All of lore.kernel.org
 help / color / mirror / Atom feed
From: Linus Torvalds <torvalds@linux-foundation.org>
To: Peter Xu <peterx@redhat.com>
Cc: Oleg Nesterov <oleg@redhat.com>, Linux-MM <linux-mm@kvack.org>,
	Linux Kernel Mailing List <linux-kernel@vger.kernel.org>,
	Michal Hocko <mhocko@suse.com>,
	Kirill Shutemov <kirill@shutemov.name>,
	Jann Horn <jannh@google.com>, Kirill Tkhai <ktkhai@virtuozzo.com>,
	Hugh Dickins <hughd@google.com>,
	Leon Romanovsky <leonro@nvidia.com>, Jan Kara <jack@suse.cz>,
	John Hubbard <jhubbard@nvidia.com>,
	Christoph Hellwig <hch@lst.de>,
	Andrew Morton <akpm@linux-foundation.org>,
	Jason Gunthorpe <jgg@ziepe.ca>,
	Andrea Arcangeli <aarcange@redhat.com>
Subject: Re: [PATCH 4/5] mm: Do early cow for pinned pages during fork() for ptes
Date: Wed, 23 Sep 2020 13:25:52 -0700	[thread overview]
Message-ID: <CAHk-=whBth_SpXYCmYLiZTRadAvncCDAmK_Kw1QNTg-HS23aKA@mail.gmail.com> (raw)
In-Reply-To: <20200923010332.GP19098@xz-x1>

[-- Attachment #1: Type: text/plain, Size: 1023 bytes --]

On Tue, Sep 22, 2020 at 6:03 PM Peter Xu <peterx@redhat.com> wrote:
>
> > If we rely on "copy_ret == COPY_MM_BREAK_COW" we can unify "again" and
> > "again_break_cow", we don't need to clear ->cow_new_page, this makes the
> > logic more understandable. To me at least ;)
>
> I see your point.  I'll definitely try it out.  I think I'll at least use what
> you preferred above since it's actually the same as before, logically.  Then
> I'll consider drop the again_break_cow, as long as I'm still as confident after
> I do the change on not leaking anything :).
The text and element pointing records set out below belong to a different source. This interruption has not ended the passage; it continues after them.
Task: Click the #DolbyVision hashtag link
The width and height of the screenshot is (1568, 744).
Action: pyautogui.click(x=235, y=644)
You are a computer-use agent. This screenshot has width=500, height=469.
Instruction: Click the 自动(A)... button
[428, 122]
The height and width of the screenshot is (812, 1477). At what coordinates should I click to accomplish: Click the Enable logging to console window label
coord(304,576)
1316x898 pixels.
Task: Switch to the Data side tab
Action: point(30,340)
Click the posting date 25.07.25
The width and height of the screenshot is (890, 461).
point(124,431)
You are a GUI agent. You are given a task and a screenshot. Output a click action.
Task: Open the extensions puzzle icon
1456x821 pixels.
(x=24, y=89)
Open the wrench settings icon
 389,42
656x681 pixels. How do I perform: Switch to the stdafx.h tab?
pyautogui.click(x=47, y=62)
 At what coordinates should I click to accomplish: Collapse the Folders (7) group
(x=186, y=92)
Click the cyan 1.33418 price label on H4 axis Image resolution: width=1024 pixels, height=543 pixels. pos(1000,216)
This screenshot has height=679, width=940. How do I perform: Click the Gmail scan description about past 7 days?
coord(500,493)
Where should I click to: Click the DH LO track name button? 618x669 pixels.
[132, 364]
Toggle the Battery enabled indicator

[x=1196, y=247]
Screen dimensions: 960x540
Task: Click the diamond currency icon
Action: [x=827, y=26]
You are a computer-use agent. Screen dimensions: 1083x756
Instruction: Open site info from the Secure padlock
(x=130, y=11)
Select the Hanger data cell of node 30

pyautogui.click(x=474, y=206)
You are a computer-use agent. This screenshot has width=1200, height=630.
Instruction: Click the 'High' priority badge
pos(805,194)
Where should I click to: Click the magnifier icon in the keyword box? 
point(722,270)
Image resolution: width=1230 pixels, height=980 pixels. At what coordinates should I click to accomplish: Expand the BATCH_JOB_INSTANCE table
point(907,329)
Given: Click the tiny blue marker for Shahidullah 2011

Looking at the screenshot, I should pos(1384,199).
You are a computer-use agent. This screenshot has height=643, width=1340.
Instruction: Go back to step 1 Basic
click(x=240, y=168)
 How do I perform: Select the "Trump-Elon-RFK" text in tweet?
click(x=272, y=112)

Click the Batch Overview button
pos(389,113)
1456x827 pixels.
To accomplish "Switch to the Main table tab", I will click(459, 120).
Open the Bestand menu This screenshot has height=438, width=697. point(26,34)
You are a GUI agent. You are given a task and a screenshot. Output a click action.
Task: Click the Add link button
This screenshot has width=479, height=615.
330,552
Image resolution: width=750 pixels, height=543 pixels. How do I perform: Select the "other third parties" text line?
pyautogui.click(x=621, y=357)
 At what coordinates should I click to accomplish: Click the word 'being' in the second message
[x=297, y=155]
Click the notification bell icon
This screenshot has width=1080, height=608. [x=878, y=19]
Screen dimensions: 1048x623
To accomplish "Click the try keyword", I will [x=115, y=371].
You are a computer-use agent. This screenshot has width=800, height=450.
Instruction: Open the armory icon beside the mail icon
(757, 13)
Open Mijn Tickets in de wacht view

So the two patches I sent out to re-organize copy_one_pte() were
literally meant to make all this mess go away.

IOW, the third patch would be something (COMPLETELY UNTESTED) like the attached.

I think the logic for the preallocation is fairly obvious, but it
might be better to allocate a batch of pages for all I know. That
said, I can't really make myself care about the performance of a
fork() after you've pinned pages in it, so..

                 Linus

[-- Attachment #2: patch --]
[-- Type: application/octet-stream, Size: 2943 bytes --]

 mm/memory.c | 38 +++++++++++++++++++++++++++++++-------
 1 file changed, 31 insertions(+), 7 deletions(-)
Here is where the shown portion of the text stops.